Hybrid practices generally take commercial insurance and Medicare for most patients, who pay the usual copays and get the usual 15-minute visits of a traditional practice. But hybrid practices also offer same-day appointments, longer visits, 24/7 cell phone access, and perhaps other concierge amenities to a smaller group of patients, who pay an annual fee for better service.

One concierge consultant, who specializes in hybrid practice start-ups and has assisted in over 200 transitions, estimates that most of his clients' panels consist of about 90% traditional patients and about 10% concierge patients.

Traditional patients always have the option to upgrade to the concierge service. How many patients will actually opt to do this is the question. A hybrid practice lets doctors test the viability of the retainer concept in their panels before committing to a full concierge practice, in which all patients pay an annual fee to be members. If there is enough demand, a doctor can then transition to a full concierge model.

Converting patients from the traditional side of the practice, however, isn't easy.

"There are downsides to a hybrid practice," Tetreault says. "Number one is that a lot of patients will get into a wait-and-see mode. They will say, 'I can still see my doctor. I'm just going to file through insurance. I might have to wait longer to get an appointment, but that's fine.'"

For concierge and direct primary care physicians who don't take insurance, getting traditional patients to make the transition can be even more of a challenge.

"When people are already paying $800 a month for healthcare, it's hard to convince them that they need to pay an extra $80-$150 a month for direct primary care," Bliss says, "unless they have a ton of money."

It usually is well-to-do traditional patients who are "early adopters," becoming the first patients not only of the more expensive concierge practices but also of the less expensive direct primary care practices, he says, although few practices of either type can exist on solely on wealthy patients. The most logical patients for more personalized care today are Baby Boomers with multiple chronic conditions, for whom a 15-minute visit isn't enough.

However, the largest market -- Medicare patients -- is the least likely to appreciate the benefits of retainer medicine, experts say. Many seniors don't understand the concierge or direct primary care concept when doctors and staff try to explain it, or why they should pay extra when they are already paying for Medicare coverage. Many Medicare patients live on a fixed income and can't afford to pay an annual fee, no matter how inexpensive it is.

Only a fraction of your traditional patients will typically join you in a retainer medicine practice, experts caution. It's not unusual for a traditional primary care practice with 5000 patients to have trouble attracting the 300-600 patients needed for a full concierge practice, or the 1000 or so patients needed for a full direct primary care practice. Doctors who open with half-full practices court financial collapse.

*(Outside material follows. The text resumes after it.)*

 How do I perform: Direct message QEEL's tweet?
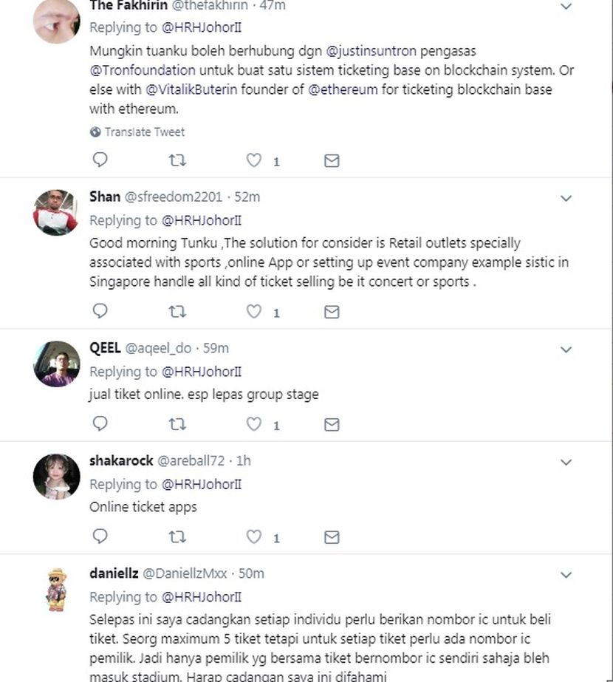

"Unrealistic expectations are what I hear in many doctors' comments," Tetreault reports. "Doctors set themselves up for hard times over the next 12-24 months by underestimating the market. We've seen physicians fail because of lack of capital. They think, 'My patients love me. There's no way they're not going to continue to use me after I transition. I'm affordable. How can they not choose this? This is great!'"

One family doctor, who left a primary care group practice to open a solo concierge practice in 2003 -- without a single patient going in (a restrictive covenant prevented him from taking practice patients with him) -- told Medscape that he wiped out his entire savings keeping the practice afloat, and that he finally earned $100,000 in 2012, 9 years after he left traditional practice.